Figure 1 compares the miss rate of the current and previous versions of Picovoice wake word engine with alternative solutions. Figure 2 compares the runtime efficiency (CPU usage on Raspberry Pi 3) of these engines. The details of the benchmark including code and data are open-sourced to enable independent benchmarking. Find the details of the benchmark in the Picovoice docs.
Compressed and Uber Models
The standard model in v1.8 is 1MB in size and consumes 3.8% of CPU cycles on a single core of a Raspberry Pi 3 (ARM Cortex-A53). This is the recommended trim to the majority of our customers. The standard model can run on a variety of platforms such as microcontrollers (e.g. ARM Cortex-M7), embedded microprocessors (e.g. all variants of Raspberry Pi), Android, iOS, and even modern web browsers.

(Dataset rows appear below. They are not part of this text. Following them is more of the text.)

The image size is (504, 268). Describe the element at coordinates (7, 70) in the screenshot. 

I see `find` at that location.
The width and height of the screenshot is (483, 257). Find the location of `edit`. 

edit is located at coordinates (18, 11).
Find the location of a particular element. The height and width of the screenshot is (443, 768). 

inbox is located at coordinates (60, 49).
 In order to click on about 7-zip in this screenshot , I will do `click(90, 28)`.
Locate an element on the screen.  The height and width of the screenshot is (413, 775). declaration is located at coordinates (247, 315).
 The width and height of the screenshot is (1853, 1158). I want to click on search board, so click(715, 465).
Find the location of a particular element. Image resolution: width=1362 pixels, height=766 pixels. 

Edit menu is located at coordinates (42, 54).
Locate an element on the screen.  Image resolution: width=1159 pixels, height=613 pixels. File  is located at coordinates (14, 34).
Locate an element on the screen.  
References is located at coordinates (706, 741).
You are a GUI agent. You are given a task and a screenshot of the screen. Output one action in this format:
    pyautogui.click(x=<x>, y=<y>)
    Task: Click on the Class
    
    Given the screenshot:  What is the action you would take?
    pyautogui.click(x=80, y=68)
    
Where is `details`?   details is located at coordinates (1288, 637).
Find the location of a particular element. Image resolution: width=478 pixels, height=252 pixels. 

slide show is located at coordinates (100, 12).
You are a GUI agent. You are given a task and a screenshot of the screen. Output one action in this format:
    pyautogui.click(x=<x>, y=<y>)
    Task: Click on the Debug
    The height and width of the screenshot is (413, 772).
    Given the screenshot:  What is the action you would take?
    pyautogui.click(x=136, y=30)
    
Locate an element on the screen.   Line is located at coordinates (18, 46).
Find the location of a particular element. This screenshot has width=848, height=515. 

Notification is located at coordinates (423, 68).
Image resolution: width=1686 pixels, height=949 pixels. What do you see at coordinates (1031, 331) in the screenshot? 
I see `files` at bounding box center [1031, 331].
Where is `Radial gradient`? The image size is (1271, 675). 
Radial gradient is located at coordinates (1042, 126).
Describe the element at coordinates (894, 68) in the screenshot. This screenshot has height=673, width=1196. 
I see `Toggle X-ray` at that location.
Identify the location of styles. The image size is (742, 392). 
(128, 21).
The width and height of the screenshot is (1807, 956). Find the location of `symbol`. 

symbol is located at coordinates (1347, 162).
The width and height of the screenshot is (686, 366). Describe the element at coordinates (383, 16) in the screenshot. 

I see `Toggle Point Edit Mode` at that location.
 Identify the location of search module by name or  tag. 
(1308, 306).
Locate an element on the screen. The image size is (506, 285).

For low-power applications (e.g. wearables, hearables) with stringent power consumption requirements, we provide a compressed model. The compressed model is 4 times smaller than the standard model, while delivering 90+% accuracy (at 1 false alarm per 10 hours) in noisy environments. The model is well suited to run on power-efficient ARM Cortex-M4 microcontrollers that have a lower clock rate (typically 48 MHz) in their power-efficient mode.
For applications requiring the highest accuracy, we provide an uber model, which is 1.6 times more accurate than the standard model. The model is well suited for use on ARM Cortex-A microprocessors or x86_64 processors (e.g. desktops and servers). Figure 3 compares the accuracy of different trims, while Figure 4 compares their CPU usage on a Raspberry Pi 3 (ARM Cortex-A53).
Autonomous Model Training Platform: Picovoice Console
Building speech models was previously a cumbersome, time-consuming, and expensive undertaking. The process often involved large-scale data gathering, bespoke model training, and testing. This required many weeks and significant cost as it involves humans in the loop.
Picovoice has revolutionized speech model training by inventing a proprietary transfer learning technology that enables zero-shot learning. This eliminates the need to have human coordination and oversight, which in turn expedites the process by orders of magnitude shortening it to a few hours.
The power of the Picovoice transfer learning technology is combined with our scalable web platform: Picovoice Console. With the Console you can simply type in the wake phrase, click a button to train a model for it and have a downloadable result instantly. Before training a model, you can check our tips for choosing a wake word here. The trained model—evidenced by our open-source benchmark—provides significantly higher accuracy compared to alternatives requiring manual labor.